[start of Exercise data]

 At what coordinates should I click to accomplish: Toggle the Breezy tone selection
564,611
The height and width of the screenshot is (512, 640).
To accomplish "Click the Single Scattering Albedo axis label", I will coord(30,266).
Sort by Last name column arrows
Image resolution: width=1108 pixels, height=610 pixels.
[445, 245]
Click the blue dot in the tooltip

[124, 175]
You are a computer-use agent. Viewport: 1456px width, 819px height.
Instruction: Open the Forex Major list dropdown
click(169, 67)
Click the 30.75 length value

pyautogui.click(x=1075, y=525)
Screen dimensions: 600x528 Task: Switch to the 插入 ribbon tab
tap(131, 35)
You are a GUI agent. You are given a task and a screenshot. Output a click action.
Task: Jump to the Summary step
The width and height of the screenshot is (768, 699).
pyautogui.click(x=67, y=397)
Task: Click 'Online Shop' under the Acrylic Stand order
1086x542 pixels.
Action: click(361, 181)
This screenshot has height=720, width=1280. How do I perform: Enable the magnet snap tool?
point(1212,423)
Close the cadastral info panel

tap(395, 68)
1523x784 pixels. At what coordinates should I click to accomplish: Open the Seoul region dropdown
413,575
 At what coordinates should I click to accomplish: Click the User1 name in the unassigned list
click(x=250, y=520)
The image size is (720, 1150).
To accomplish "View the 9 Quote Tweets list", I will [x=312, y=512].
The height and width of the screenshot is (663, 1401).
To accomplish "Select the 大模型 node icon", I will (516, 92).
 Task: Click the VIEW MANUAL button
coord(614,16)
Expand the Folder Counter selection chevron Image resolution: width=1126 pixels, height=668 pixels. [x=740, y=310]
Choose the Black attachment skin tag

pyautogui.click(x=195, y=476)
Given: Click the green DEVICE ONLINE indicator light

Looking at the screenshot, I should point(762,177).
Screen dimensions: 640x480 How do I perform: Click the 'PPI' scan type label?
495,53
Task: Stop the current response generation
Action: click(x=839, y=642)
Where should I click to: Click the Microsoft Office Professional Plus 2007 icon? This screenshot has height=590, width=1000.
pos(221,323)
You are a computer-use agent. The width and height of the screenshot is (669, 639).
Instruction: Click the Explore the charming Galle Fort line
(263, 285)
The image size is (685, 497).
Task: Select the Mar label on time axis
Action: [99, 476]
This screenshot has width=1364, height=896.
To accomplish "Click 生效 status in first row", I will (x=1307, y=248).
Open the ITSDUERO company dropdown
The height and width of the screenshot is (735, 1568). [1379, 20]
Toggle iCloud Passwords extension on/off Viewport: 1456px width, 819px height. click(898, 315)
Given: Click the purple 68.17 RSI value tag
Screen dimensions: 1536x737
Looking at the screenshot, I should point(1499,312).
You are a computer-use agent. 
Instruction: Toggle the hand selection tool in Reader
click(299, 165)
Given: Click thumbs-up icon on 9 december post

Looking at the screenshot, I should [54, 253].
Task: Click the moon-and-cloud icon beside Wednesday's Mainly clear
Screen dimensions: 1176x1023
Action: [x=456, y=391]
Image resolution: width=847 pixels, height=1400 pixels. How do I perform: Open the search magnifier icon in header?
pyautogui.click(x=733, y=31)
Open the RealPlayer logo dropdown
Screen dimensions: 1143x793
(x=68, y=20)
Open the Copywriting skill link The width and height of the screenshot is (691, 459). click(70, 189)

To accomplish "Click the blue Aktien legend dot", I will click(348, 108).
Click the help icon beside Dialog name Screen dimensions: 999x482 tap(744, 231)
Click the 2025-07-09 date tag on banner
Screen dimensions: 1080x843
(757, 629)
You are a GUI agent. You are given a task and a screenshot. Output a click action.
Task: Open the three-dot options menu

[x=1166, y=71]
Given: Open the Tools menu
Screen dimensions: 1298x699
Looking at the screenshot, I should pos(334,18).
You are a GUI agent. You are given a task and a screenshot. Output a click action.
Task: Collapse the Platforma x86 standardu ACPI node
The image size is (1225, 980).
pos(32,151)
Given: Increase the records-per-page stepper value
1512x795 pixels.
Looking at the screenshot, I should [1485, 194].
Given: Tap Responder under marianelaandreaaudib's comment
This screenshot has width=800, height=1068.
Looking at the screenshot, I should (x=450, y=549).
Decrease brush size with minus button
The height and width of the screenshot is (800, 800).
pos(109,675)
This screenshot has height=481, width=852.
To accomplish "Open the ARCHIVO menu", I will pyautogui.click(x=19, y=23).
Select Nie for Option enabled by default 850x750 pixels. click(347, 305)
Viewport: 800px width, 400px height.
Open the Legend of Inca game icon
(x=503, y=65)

[end of Exercise data]

■ **Given problem**:
Lay out the rows above as a Markdown table with two columns, Row and Line. Put each line's number under Row and the line itself under Line, and skip the blank lines.

■ **Exercise output**:
| Row | Line |
|---|---|
| 1 |  At what coordinates should I click to accomplish: Toggle the Breezy tone selection |
| 2 | 564,611 |
| 3 | The height and width of the screenshot is (512, 640). |
| 4 | To accomplish "Click the Single Scattering Albedo axis label", I will coord(30,266). |
| 5 | Sort by Last name column arrows |
| 6 | Image resolution: width=1108 pixels, height=610 pixels. |
| 7 | [445, 245] |
| 8 | Click the blue dot in the tooltip |
| 9 | [124, 175] |
| 10 | You are a computer-use agent. Viewport: 1456px width, 819px height. |
| 11 | Instruction: Open the Forex Major list dropdown |
| 12 | click(169, 67) |
| 13 | Click the 30.75 length value |
| 14 | pyautogui.click(x=1075, y=525) |
| 15 | Screen dimensions: 600x528 Task: Switch to the 插入 ribbon tab |
| 16 | tap(131, 35) |
| 17 | You are a GUI agent. You are given a task and a screenshot. Output a click action. |
| 18 | Task: Jump to the Summary step |
| 19 | The width and height of the screenshot is (768, 699). |
| 20 | pyautogui.click(x=67, y=397) |
| 21 | Task: Click 'Online Shop' under the Acrylic Stand order |
| 22 | 1086x542 pixels. |
| 23 | Action: click(361, 181) |
| 24 | This screenshot has height=720, width=1280. How do I perform: Enable the magnet snap tool? |
| 25 | point(1212,423) |
| 26 | Close the cadastral info panel |
| 27 | tap(395, 68) |
| 28 | 1523x784 pixels. At what coordinates should I click to accomplish: Open the Seoul region dropdown |
| 29 | 413,575 |
| 30 |  At what coordinates should I click to accomplish: Click the User1 name in the unassigned list |
| 31 | click(x=250, y=520) |
| 32 | The image size is (720, 1150). |
| 33 | To accomplish "View the 9 Quote Tweets list", I will [x=312, y=512]. |
| 34 | The height and width of the screenshot is (663, 1401). |
| 35 | To accomplish "Select the 大模型 node icon", I will (516, 92). |
| 36 |  Task: Click the VIEW MANUAL button |
| 37 | coord(614,16) |
| 38 | Expand the Folder Counter selection chevron Image resolution: width=1126 pixels, height=668 pixels. [x=740, y=310] |
| 39 | Choose the Black attachment skin tag |
| 40 | pyautogui.click(x=195, y=476) |
| 41 | Given: Click the green DEVICE ONLINE indicator light |
| 42 | Looking at the screenshot, I should point(762,177). |
| 43 | Screen dimensions: 640x480 How do I perform: Click the 'PPI' scan type label? |
| 44 | 495,53 |
| 45 | Task: Stop the current response generation |
| 46 | Action: click(x=839, y=642) |
| 47 | Where should I click to: Click the Microsoft Office Professional Plus 2007 icon? This screenshot has height=590, width=1000. |
| 48 | pos(221,323) |
| 49 | You are a computer-use agent. The width and height of the screenshot is (669, 639). |
| 50 | Instruction: Click the Explore the charming Galle Fort line |
| 51 | (263, 285) |
| 52 | The image size is (685, 497). |
| 53 | Task: Select the Mar label on time axis |
| 54 | Action: [99, 476] |
| 55 | This screenshot has width=1364, height=896. |
| 56 | To accomplish "Click 生效 status in first row", I will (x=1307, y=248). |
| 57 | Open the ITSDUERO company dropdown |
| 58 | The height and width of the screenshot is (735, 1568). [1379, 20] |
| 59 | Toggle iCloud Passwords extension on/off Viewport: 1456px width, 819px height. click(898, 315) |
| 60 | Given: Click the purple 68.17 RSI value tag |
| 61 | Screen dimensions: 1536x737 |
| 62 | Looking at the screenshot, I should point(1499,312). |
| 63 | You are a computer-use agent.  |
| 64 | Instruction: Toggle the hand selection tool in Reader |
| 65 | click(299, 165) |
| 66 | Given: Click thumbs-up icon on 9 december post |
| 67 | Looking at the screenshot, I should [54, 253]. |
| 68 | Task: Click the moon-and-cloud icon beside Wednesday's Mainly clear |
| 69 | Screen dimensions: 1176x1023 |
| 70 | Action: [x=456, y=391] |
| 71 | Image resolution: width=847 pixels, height=1400 pixels. How do I perform: Open the search magnifier icon in header? |
| 72 | pyautogui.click(x=733, y=31) |
| 73 | Open the RealPlayer logo dropdown |
| 74 | Screen dimensions: 1143x793 |
| 75 | (x=68, y=20) |
| 76 | Open the Copywriting skill link The width and height of the screenshot is (691, 459). click(70, 189) |
| 77 | To accomplish "Click the blue Aktien legend dot", I will click(348, 108). |
| 78 | Click the help icon beside Dialog name Screen dimensions: 999x482 tap(744, 231) |
| 79 | Click the 2025-07-09 date tag on banner |
| 80 | Screen dimensions: 1080x843 |
| 81 | (757, 629) |
| 82 | You are a GUI agent. You are given a task and a screenshot. Output a click action. |
| 83 | Task: Open the three-dot options menu |
| 84 | [x=1166, y=71] |
| 85 | Given: Open the Tools menu |
| 86 | Screen dimensions: 1298x699 |
| 87 | Looking at the screenshot, I should pos(334,18). |
| 88 | You are a GUI agent. You are given a task and a screenshot. Output a click action. |
| 89 | Task: Collapse the Platforma x86 standardu ACPI node |
| 90 | The image size is (1225, 980). |
| 91 | pos(32,151) |
| 92 | Given: Increase the records-per-page stepper value |
| 93 | 1512x795 pixels. |
| 94 | Looking at the screenshot, I should [1485, 194]. |
| 95 | Given: Tap Responder under marianelaandreaaudib's comment |
| 96 | This screenshot has width=800, height=1068. |
| 97 | Looking at the screenshot, I should (x=450, y=549). |
| 98 | Decrease brush size with minus button |
| 99 | The height and width of the screenshot is (800, 800). |
| 100 | pos(109,675) |
| 101 | This screenshot has height=481, width=852. |
| 102 | To accomplish "Open the ARCHIVO menu", I will pyautogui.click(x=19, y=23). |
| 103 | Select Nie for Option enabled by default 850x750 pixels. click(347, 305) |
| 104 | Viewport: 800px width, 400px height. |
| 105 | Open the Legend of Inca game icon |
| 106 | (x=503, y=65) |